EXERCISE DIRECTIONS -> Within the records below, reproduce without change the lines from the line that has "The height and width of the screenshot is (868, 1378)." through the line that has "Sort table by", and only those.

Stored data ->

────────

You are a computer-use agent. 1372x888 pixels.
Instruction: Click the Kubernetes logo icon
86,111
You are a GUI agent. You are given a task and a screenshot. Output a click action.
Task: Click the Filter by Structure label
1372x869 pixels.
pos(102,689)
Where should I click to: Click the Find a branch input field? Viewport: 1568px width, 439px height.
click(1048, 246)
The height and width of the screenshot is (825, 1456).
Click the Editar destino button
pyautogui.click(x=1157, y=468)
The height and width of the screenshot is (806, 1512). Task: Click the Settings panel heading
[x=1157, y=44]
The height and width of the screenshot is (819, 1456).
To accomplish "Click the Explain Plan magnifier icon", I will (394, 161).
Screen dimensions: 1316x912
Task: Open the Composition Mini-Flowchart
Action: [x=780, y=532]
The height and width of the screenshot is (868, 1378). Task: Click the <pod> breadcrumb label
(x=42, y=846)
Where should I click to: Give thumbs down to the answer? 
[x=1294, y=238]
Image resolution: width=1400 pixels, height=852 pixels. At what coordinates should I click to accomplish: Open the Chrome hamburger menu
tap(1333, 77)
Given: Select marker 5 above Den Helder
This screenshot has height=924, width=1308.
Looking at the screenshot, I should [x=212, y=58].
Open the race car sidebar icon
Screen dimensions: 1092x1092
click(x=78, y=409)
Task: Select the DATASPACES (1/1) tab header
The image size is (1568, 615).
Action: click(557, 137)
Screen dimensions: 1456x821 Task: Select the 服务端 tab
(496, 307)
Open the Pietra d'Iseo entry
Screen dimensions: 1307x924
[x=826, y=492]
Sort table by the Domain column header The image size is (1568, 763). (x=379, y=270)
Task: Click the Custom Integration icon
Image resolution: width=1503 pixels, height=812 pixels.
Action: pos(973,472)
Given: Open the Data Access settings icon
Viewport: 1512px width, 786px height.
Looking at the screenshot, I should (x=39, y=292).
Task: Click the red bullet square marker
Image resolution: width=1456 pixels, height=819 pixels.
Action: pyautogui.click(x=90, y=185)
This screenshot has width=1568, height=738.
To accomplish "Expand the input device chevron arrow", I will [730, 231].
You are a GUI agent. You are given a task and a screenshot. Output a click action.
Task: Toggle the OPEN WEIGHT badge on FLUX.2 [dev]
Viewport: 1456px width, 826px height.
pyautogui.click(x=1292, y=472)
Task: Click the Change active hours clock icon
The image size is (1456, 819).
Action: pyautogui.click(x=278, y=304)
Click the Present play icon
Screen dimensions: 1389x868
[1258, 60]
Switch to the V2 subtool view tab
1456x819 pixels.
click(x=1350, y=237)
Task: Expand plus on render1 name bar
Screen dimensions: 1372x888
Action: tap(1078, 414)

────────

ANSWER TO THE PROBLEM ->
The height and width of the screenshot is (868, 1378). Task: Click the <pod> breadcrumb label
(x=42, y=846)
Where should I click to: Give thumbs down to the answer? 
[x=1294, y=238]
Image resolution: width=1400 pixels, height=852 pixels. At what coordinates should I click to accomplish: Open the Chrome hamburger menu
tap(1333, 77)
Given: Select marker 5 above Den Helder
This screenshot has height=924, width=1308.
Looking at the screenshot, I should [x=212, y=58].
Open the race car sidebar icon
Screen dimensions: 1092x1092
click(x=78, y=409)
Task: Select the DATASPACES (1/1) tab header
The image size is (1568, 615).
Action: click(557, 137)
Screen dimensions: 1456x821 Task: Select the 服务端 tab
(496, 307)
Open the Pietra d'Iseo entry
Screen dimensions: 1307x924
[x=826, y=492]
Sort table by the Domain column header The image size is (1568, 763). (x=379, y=270)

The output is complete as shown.